- **TASK BRIEF**:
What you return must match the records word for word, except that images are dropped.

Items listed in a dataset
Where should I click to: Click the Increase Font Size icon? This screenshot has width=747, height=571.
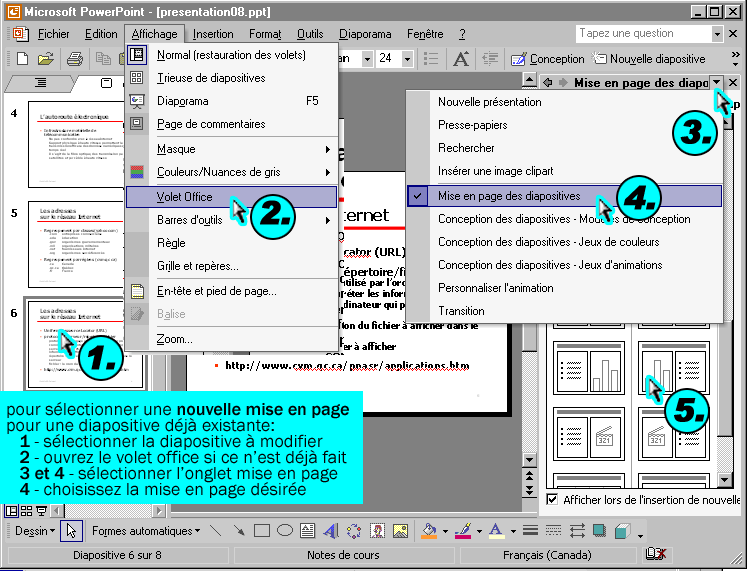(x=461, y=59)
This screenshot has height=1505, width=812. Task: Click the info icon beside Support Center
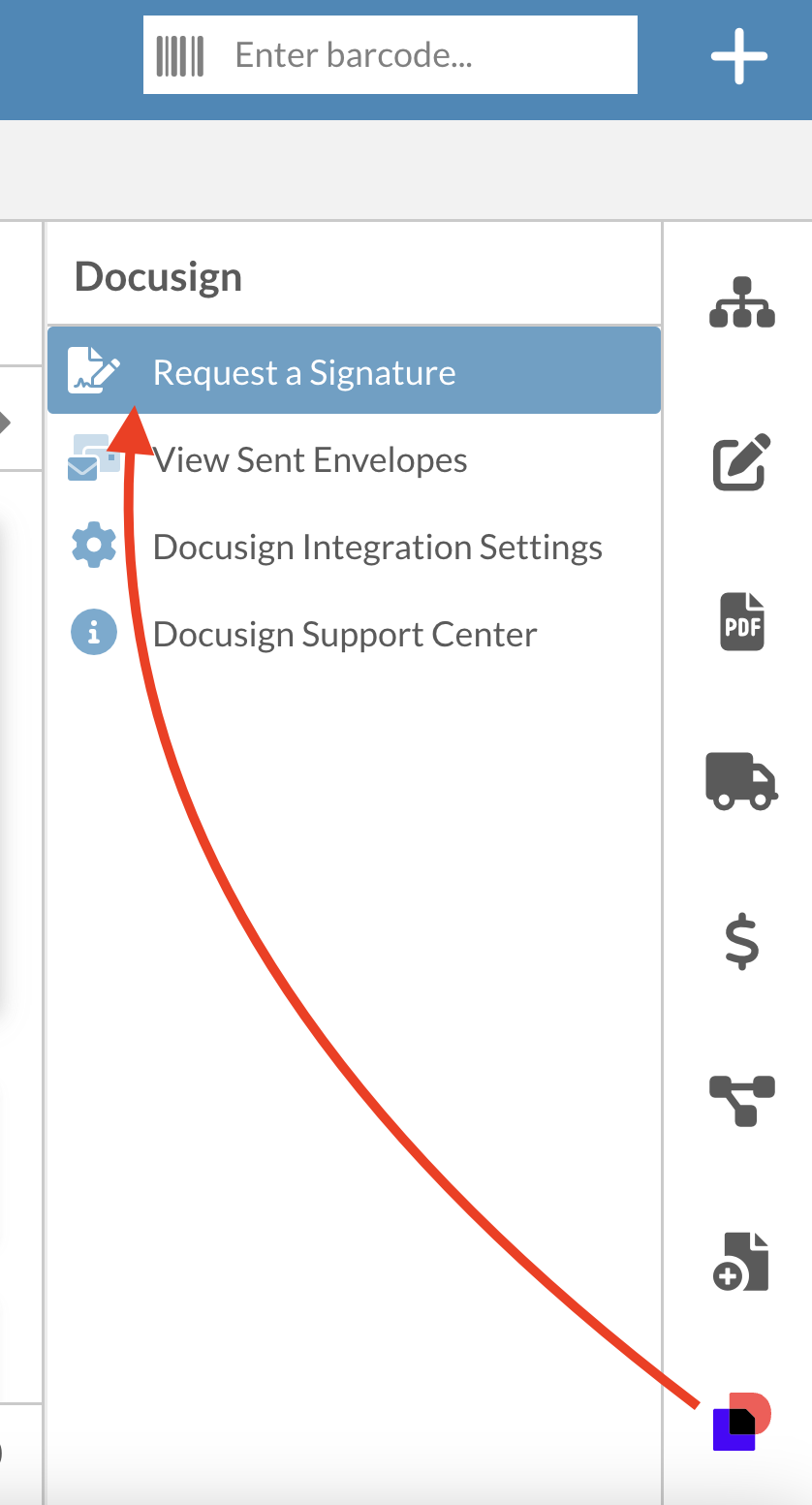click(x=94, y=634)
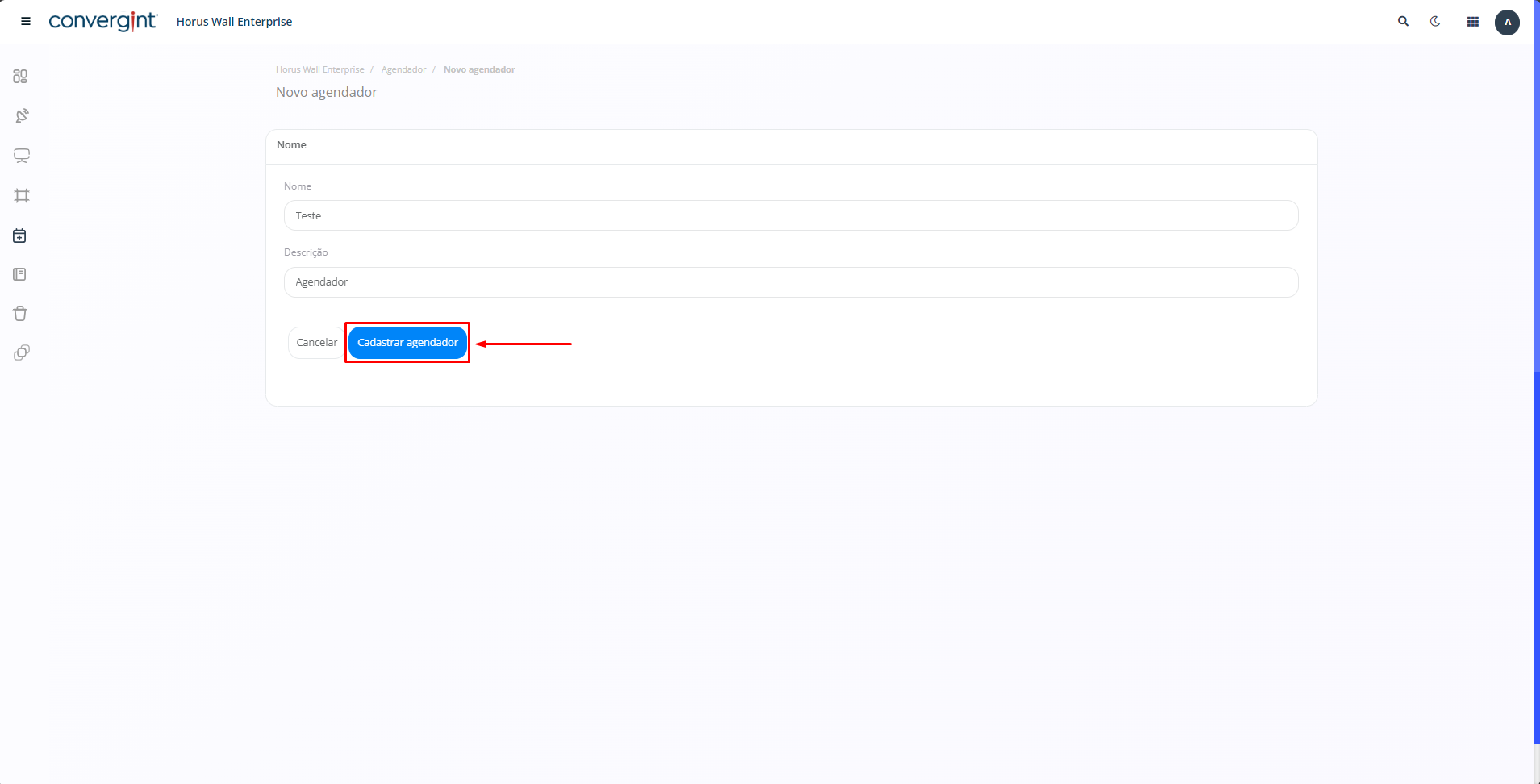Click into the Descrição input field

tap(791, 282)
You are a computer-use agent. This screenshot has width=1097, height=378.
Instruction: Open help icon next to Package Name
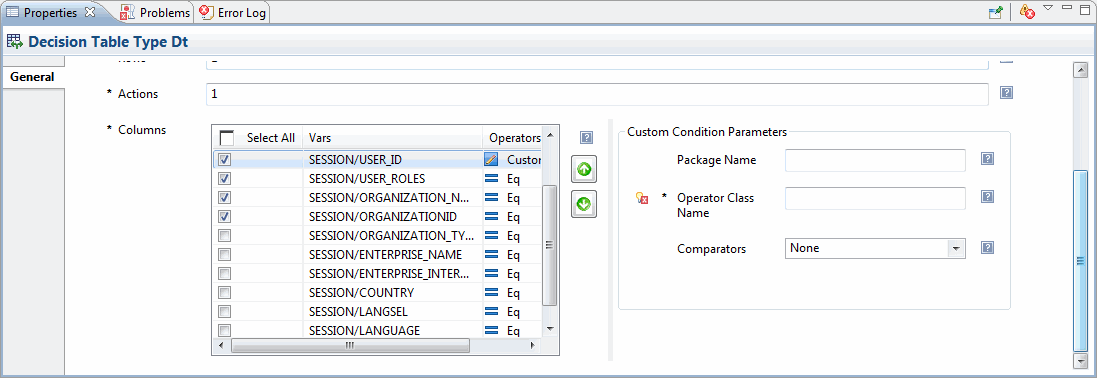[987, 159]
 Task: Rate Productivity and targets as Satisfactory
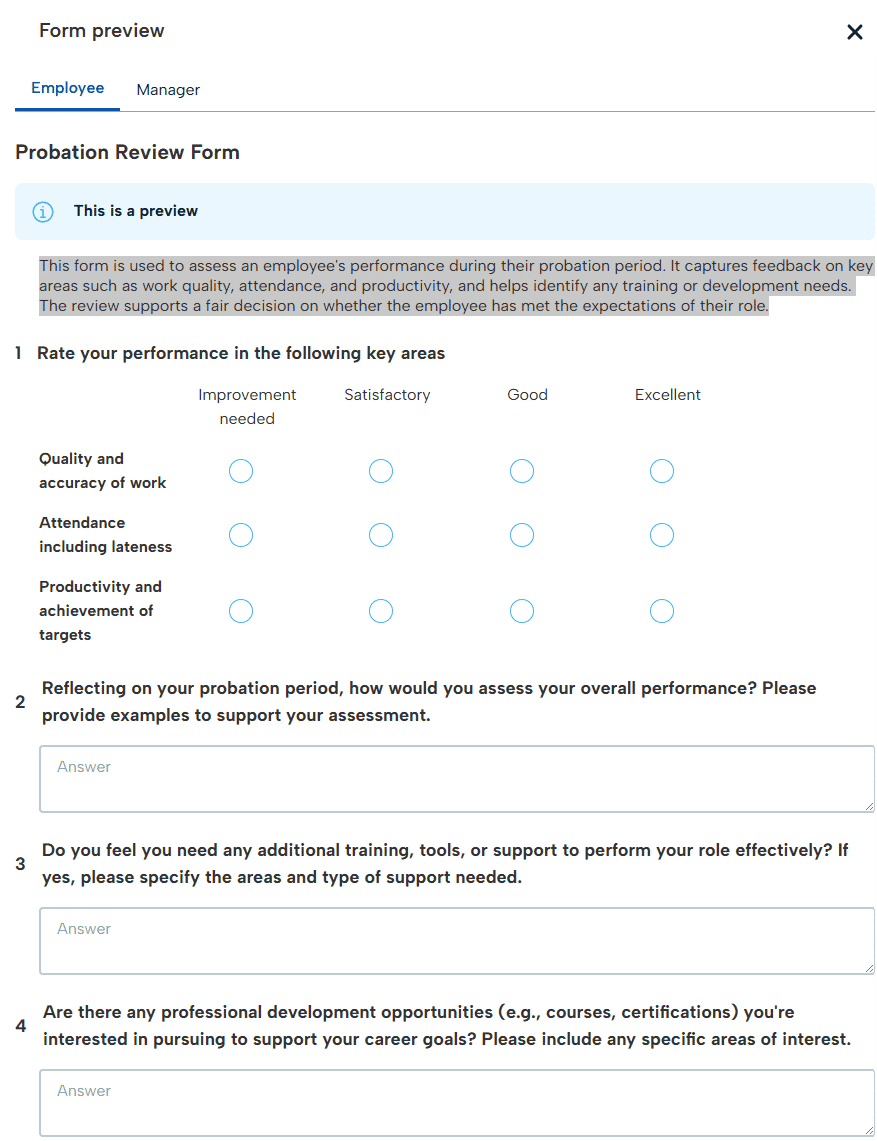pyautogui.click(x=381, y=611)
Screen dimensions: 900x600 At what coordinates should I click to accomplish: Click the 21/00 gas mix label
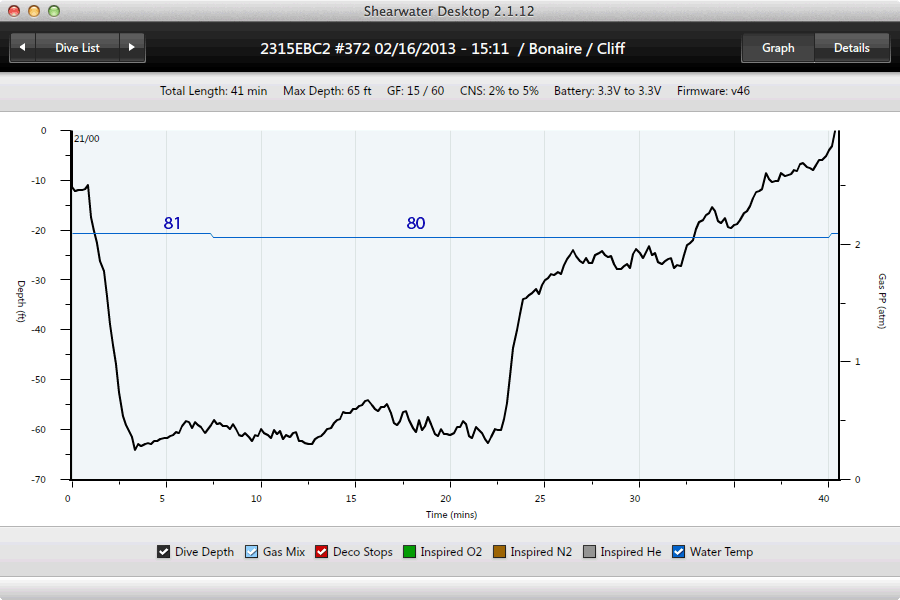[87, 139]
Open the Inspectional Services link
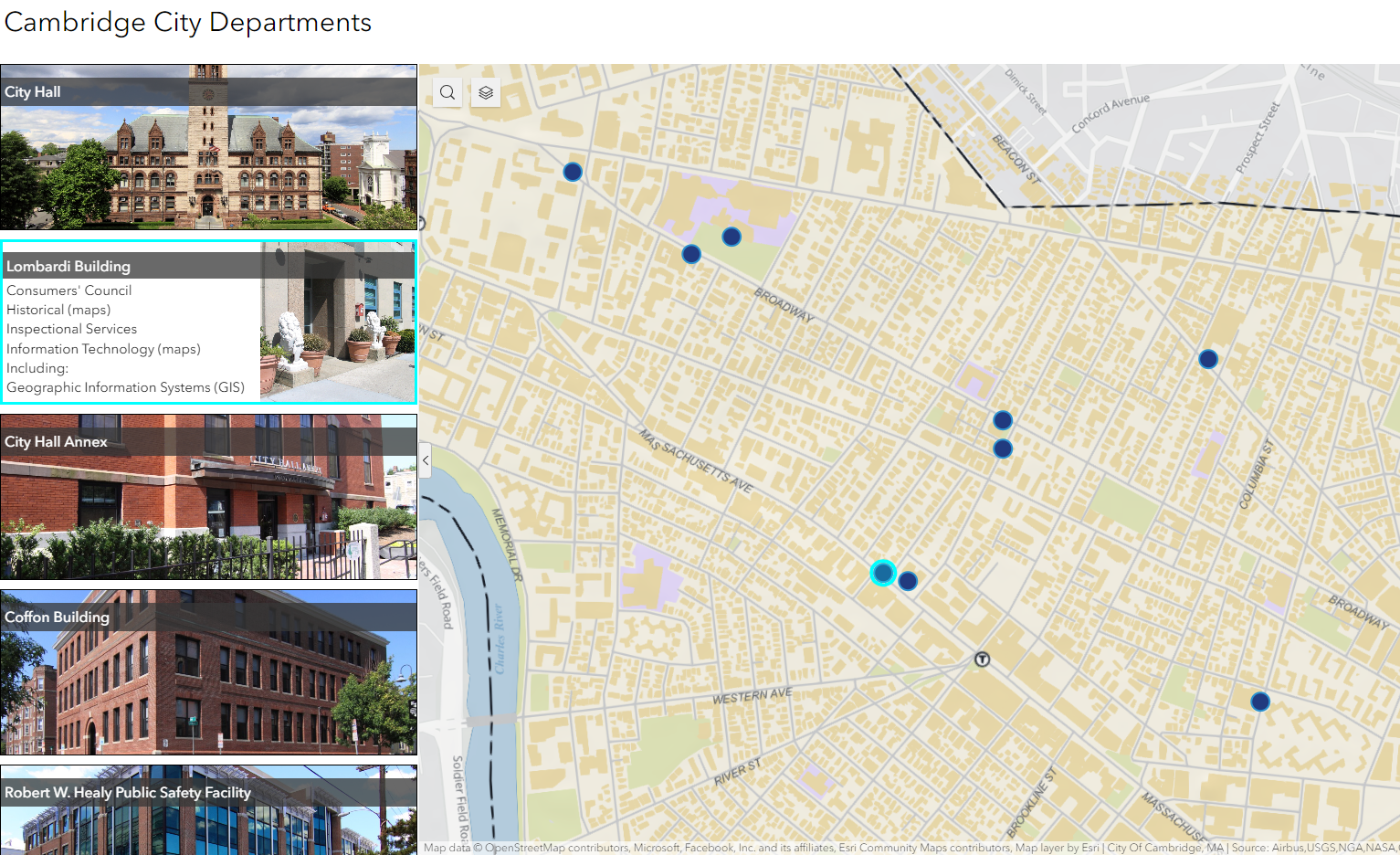 click(72, 329)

- **SOLUTION TO THE PROBLEM**:
Where should I click to: Click the Increase Font Size icon? This screenshot has width=747, height=571.
(x=461, y=59)
This screenshot has height=1505, width=812. Task: Click the info icon beside Support Center
click(x=94, y=634)
Click into the Descrição input field

tap(791, 282)
You are a computer-use agent. This screenshot has width=1097, height=378.
Instruction: Open help icon next to Package Name
[987, 159]
 Task: Rate Productivity and targets as Satisfactory
pyautogui.click(x=381, y=611)
Screen dimensions: 900x600 At what coordinates should I click to accomplish: Click the 21/00 gas mix label
[87, 139]
Open the Inspectional Services link
 click(72, 329)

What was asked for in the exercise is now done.